The Punjab Institute of Cardiology (PIC), located in Lahore, Pakistan, is a 547-bed tertiary care hospital. Wither over 1500 staff members, the institute provides cardiac care service nationwide, treating more than 300,000 patients annually.

==Services==
In addition to its cardiac consultation services, the Punjab Institute of Cardiology offers a comprehensive range of medical services, including an Outpatient Department (OPD) and an array of advanced diagnostic services such as Electrocardiograms (ECG), Exercise Tolerance Tests (ETT), Angiography, Angioplasty, Electrophysiology studies, and CT scans. These diagnostic tools play a pivotal role in the accurate assessment and management of cardiovascular diseases. - ECG, ETT, Angiography, Angioplasty, Electrophysiology, CT Scan

The hospital offers outpatient services, advanced diagnostics, interventional and invasive cardiology, as well as cardiac surgery. The hospital also provides fully equipped cardiac ambulatory services 24/7. Each year, more than 160,000 patients are examined in the OPD, with over 17,000 admissions. As the second largest cardiac centre in Pakistan, after NICVD Karachi, PIC performs 31,000 echocardiograms, 4,000 nuclear medicine procedures, 16,000 angiograms, 3,500 angioplasties (including 5,000 stents placements), and 2,500 cardiac surgeries annually.

==Research and training==
Punjab Institute of Cardiology is also actively involved in research and postgraduate training in cardiology, cardiac surgery and anesthesia.

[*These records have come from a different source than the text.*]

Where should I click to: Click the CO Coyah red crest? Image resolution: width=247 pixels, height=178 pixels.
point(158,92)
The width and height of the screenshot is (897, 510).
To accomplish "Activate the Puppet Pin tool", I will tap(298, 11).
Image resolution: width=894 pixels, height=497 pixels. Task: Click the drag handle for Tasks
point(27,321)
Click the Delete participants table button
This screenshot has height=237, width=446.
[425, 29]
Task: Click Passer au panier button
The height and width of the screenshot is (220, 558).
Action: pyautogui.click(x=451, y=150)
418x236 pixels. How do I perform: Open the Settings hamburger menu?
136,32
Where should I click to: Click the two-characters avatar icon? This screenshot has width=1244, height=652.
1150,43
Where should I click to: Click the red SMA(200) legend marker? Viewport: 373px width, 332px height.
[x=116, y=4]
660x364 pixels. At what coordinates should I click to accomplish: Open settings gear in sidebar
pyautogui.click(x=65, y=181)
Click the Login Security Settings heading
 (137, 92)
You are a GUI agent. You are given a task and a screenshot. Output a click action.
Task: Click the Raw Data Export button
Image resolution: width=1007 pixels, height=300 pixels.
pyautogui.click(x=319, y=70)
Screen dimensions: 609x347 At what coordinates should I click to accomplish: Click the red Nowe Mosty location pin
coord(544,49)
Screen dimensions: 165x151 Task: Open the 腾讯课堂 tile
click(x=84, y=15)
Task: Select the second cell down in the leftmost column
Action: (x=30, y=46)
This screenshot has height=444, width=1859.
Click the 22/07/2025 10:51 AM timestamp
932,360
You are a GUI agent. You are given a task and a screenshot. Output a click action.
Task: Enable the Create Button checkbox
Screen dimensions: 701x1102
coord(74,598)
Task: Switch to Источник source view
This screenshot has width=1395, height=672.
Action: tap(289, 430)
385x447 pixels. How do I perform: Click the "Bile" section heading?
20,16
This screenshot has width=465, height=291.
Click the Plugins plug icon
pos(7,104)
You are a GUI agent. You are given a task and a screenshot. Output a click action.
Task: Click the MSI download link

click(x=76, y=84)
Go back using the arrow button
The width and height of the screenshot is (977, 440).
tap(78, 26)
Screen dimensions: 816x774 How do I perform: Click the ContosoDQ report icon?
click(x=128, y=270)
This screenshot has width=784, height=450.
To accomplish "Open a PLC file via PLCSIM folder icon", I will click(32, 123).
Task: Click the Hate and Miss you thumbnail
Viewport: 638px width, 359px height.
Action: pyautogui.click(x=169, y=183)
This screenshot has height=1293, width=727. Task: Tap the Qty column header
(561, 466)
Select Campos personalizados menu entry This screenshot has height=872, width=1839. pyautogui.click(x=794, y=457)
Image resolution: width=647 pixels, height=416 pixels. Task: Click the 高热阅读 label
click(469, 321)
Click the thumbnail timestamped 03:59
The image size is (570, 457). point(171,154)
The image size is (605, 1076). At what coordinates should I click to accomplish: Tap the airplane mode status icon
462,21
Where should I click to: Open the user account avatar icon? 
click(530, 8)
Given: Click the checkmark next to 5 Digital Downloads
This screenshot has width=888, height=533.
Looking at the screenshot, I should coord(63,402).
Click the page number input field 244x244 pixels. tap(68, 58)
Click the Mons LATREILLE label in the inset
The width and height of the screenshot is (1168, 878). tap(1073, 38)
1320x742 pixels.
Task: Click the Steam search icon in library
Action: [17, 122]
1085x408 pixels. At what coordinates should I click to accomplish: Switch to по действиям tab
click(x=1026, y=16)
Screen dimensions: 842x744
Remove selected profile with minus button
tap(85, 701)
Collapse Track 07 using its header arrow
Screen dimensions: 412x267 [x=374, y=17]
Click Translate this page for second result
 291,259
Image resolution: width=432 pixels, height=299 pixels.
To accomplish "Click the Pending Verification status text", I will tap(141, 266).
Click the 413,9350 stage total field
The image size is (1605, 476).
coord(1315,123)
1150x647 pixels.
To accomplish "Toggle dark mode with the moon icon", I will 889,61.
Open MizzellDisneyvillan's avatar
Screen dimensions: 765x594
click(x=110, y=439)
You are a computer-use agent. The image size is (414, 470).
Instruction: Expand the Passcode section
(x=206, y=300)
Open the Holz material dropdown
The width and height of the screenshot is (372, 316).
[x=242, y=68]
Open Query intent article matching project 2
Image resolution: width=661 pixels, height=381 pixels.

It is the first ISO certified hospital in the government sector.

In 2015, the College of Physicians and Surgeons Pakistan selected the Punjab Institute of Cardiology for training in Electrophysiology and Interventional Cardiology.

90% of patients at the Punjab Institute of Cardiology (PIC) receive free treatment; it is a government-funded hospital.

==Emergency department expansion==
An expanded emergency department is to open in March 2016 and was near completion in January 2016. This will help the hospital handle heavy workload better at the emergency department.

==Incidents==
===2012 patient deaths crisis===

An incident that occurred in January 2012 at this institution showed a problem with drug packaging. That month more than 100 heart patients died of overdoses from a particular drug that had inadequate labeling. Hundreds more patients suffered nonfatal adverse reactions from this drug. This problem, while bringing unwanted attention to the Punjab Institute of Cardiology, was not unique to that hospital system.

===2019 attack===
On 11 December 2019, in an unprecedented assault on a hospital led to death of 3 patients and injuries to several others. However, the Young Doctors Association (YDA) of Pakistan reports for death of 12 patients during the attack at hospital. Reportedly a large number of lawyers started marching from Mall Road Lahore and gathered outside the Punjab Institute of Cardiology to protest against a mocking viral video. They closed the hospital's entrance and exit points, within no time their protest turned violent and remained catastrophic for hours.